- Extracted records
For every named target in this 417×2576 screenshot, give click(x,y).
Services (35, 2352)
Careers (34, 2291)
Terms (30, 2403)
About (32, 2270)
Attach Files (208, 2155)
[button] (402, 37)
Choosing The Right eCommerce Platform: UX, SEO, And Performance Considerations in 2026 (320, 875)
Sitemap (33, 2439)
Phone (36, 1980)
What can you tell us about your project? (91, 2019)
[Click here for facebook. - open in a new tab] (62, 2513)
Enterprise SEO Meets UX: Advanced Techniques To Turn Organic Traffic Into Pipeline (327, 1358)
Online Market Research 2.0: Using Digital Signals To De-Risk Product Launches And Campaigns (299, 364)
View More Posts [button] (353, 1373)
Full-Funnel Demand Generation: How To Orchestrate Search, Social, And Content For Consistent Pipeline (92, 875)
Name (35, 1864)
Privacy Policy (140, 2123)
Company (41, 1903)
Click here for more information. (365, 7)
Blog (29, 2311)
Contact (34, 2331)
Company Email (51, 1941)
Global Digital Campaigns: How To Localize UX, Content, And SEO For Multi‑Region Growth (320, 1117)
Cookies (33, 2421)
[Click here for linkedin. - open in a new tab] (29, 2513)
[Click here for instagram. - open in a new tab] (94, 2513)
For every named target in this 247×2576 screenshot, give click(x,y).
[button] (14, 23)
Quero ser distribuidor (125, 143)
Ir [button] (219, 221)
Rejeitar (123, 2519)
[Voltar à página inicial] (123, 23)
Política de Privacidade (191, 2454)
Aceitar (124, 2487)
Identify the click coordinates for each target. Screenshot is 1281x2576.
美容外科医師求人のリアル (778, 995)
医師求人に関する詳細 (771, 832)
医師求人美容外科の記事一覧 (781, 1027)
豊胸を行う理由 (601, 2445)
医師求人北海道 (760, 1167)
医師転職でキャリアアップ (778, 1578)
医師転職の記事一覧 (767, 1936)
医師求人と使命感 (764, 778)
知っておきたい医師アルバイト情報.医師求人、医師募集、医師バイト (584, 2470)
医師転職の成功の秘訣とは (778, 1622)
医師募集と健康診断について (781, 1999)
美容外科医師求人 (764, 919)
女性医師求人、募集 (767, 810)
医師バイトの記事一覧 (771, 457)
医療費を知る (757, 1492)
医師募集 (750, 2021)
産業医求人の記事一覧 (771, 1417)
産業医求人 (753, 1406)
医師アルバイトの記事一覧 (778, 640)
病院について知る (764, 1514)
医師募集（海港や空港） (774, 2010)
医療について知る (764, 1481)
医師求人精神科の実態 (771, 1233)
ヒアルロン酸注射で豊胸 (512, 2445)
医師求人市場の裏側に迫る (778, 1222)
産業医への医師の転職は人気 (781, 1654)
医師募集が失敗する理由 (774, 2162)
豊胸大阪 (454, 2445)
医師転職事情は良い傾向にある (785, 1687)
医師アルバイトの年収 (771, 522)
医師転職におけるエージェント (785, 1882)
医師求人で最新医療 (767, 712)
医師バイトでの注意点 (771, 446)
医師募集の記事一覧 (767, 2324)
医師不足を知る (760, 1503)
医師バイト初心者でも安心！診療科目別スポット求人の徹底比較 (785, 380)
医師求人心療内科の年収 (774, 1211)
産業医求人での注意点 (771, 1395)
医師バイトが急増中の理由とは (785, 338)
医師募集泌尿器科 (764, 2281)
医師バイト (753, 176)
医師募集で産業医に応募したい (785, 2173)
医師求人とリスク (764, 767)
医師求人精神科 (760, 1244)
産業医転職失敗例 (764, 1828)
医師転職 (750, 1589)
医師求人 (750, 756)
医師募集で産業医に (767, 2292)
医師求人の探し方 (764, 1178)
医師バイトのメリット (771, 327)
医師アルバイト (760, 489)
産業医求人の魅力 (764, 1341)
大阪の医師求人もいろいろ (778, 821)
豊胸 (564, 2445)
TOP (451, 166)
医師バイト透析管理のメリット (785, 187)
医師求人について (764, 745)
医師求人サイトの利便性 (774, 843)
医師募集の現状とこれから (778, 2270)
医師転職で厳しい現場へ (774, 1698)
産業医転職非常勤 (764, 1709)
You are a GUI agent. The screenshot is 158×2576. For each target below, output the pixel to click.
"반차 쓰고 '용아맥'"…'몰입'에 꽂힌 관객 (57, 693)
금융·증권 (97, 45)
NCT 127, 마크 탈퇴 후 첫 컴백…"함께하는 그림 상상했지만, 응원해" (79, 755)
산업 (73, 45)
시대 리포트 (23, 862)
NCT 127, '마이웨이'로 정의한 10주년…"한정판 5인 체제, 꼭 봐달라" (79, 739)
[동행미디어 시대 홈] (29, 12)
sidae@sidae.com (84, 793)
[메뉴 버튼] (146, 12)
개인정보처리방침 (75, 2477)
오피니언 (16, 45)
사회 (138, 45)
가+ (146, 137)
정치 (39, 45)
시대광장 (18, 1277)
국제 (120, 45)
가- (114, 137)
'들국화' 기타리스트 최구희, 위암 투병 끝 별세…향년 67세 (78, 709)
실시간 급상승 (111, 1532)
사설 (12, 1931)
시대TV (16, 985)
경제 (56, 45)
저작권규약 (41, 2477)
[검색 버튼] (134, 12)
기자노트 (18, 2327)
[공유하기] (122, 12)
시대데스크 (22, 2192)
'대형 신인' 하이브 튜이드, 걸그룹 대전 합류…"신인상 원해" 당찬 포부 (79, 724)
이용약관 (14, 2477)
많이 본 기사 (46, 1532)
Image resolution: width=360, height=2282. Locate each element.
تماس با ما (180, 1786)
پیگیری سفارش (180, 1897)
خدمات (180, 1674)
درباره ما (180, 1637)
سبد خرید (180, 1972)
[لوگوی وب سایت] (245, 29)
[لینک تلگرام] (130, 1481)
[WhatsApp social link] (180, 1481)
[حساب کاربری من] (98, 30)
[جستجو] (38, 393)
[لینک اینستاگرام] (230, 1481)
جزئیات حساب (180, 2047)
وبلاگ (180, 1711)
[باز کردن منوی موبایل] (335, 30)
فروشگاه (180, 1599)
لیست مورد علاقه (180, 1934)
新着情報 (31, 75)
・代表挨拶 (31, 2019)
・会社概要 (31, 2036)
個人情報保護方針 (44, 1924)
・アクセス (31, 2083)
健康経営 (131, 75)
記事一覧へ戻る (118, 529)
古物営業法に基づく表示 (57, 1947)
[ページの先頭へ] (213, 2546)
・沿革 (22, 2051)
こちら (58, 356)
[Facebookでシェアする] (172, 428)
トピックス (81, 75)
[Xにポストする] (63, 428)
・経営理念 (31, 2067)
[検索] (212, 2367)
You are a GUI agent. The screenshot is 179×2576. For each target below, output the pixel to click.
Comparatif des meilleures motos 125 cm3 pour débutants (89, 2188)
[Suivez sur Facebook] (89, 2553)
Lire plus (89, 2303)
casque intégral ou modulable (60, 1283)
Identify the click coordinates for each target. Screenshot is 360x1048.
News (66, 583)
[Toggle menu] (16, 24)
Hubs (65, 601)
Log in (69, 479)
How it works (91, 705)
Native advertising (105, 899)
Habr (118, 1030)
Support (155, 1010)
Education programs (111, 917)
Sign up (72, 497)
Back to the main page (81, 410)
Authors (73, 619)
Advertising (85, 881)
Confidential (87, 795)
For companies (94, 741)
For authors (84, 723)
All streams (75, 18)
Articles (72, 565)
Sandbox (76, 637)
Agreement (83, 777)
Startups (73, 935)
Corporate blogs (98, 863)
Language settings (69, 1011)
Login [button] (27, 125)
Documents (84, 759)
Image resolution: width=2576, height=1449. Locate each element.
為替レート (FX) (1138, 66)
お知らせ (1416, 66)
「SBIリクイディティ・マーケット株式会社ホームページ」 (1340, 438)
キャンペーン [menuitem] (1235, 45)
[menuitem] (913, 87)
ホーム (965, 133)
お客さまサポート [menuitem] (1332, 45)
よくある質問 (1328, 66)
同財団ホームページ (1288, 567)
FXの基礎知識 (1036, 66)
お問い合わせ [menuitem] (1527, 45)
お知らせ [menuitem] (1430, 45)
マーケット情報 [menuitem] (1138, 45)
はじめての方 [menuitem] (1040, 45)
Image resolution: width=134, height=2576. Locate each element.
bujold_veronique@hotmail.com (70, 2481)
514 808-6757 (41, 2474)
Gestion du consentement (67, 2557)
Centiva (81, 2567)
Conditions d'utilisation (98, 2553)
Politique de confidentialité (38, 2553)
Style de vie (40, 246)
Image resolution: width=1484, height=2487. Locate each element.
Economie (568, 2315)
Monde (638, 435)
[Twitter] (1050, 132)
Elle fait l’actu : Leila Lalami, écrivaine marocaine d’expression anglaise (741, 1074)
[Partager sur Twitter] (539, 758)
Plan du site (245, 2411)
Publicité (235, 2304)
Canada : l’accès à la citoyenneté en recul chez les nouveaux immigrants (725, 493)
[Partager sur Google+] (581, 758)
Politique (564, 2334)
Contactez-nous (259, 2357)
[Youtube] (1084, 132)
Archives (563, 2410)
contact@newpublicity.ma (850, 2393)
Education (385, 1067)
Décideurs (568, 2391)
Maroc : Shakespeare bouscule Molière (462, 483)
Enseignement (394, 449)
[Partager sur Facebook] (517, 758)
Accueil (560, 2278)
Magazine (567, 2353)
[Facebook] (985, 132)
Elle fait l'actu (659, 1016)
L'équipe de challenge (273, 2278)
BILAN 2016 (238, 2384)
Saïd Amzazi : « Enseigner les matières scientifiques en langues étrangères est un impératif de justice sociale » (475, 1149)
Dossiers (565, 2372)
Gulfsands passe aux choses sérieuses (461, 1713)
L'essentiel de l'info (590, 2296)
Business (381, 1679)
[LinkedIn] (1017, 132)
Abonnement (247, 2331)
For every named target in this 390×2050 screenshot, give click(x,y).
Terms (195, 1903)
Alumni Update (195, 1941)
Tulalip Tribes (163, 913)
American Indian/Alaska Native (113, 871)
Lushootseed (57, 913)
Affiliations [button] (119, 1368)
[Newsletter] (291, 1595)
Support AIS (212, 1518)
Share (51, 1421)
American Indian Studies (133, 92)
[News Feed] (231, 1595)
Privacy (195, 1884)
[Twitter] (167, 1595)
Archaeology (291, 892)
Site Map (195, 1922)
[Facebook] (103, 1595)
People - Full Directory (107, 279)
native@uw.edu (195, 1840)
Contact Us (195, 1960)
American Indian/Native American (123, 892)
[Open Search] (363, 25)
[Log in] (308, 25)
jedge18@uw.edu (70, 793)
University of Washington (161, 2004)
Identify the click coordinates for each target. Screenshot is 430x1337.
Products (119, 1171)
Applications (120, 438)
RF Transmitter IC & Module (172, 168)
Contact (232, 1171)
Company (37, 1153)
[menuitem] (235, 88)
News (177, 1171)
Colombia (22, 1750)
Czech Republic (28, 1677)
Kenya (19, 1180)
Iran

- Work instruction
Print, without alteration, only the lines above between the one holding "Rejeitar (123, 2519)" and the one holding "医師転職事情は良い傾向にある (785, 1687)", inclusive.

- Answer to the problem
Rejeitar (123, 2519)
[Voltar à página inicial] (123, 23)
Política de Privacidade (191, 2454)
Aceitar (124, 2487)
Identify the click coordinates for each target. Screenshot is 1281x2576.
美容外科医師求人のリアル (778, 995)
医師求人に関する詳細 (771, 832)
医師求人美容外科の記事一覧 (781, 1027)
豊胸を行う理由 (601, 2445)
医師求人北海道 (760, 1167)
医師転職でキャリアアップ (778, 1578)
医師転職の記事一覧 (767, 1936)
医師求人と使命感 (764, 778)
知っておきたい医師アルバイト情報.医師求人、医師募集、医師バイト (584, 2470)
医師転職の成功の秘訣とは (778, 1622)
医師募集と健康診断について (781, 1999)
美容外科医師求人 (764, 919)
女性医師求人、募集 (767, 810)
医師バイトの記事一覧 (771, 457)
医療費を知る (757, 1492)
医師募集 (750, 2021)
産業医求人の記事一覧 (771, 1417)
産業医求人 (753, 1406)
医師アルバイトの記事一覧 (778, 640)
病院について知る (764, 1514)
医師募集（海港や空港） (774, 2010)
医療について知る (764, 1481)
医師求人精神科の実態 (771, 1233)
ヒアルロン酸注射で豊胸 (512, 2445)
医師求人市場の裏側に迫る (778, 1222)
産業医への医師の転職は人気 (781, 1654)
医師募集が失敗する理由 (774, 2162)
豊胸大阪 (454, 2445)
医師転職事情は良い傾向にある (785, 1687)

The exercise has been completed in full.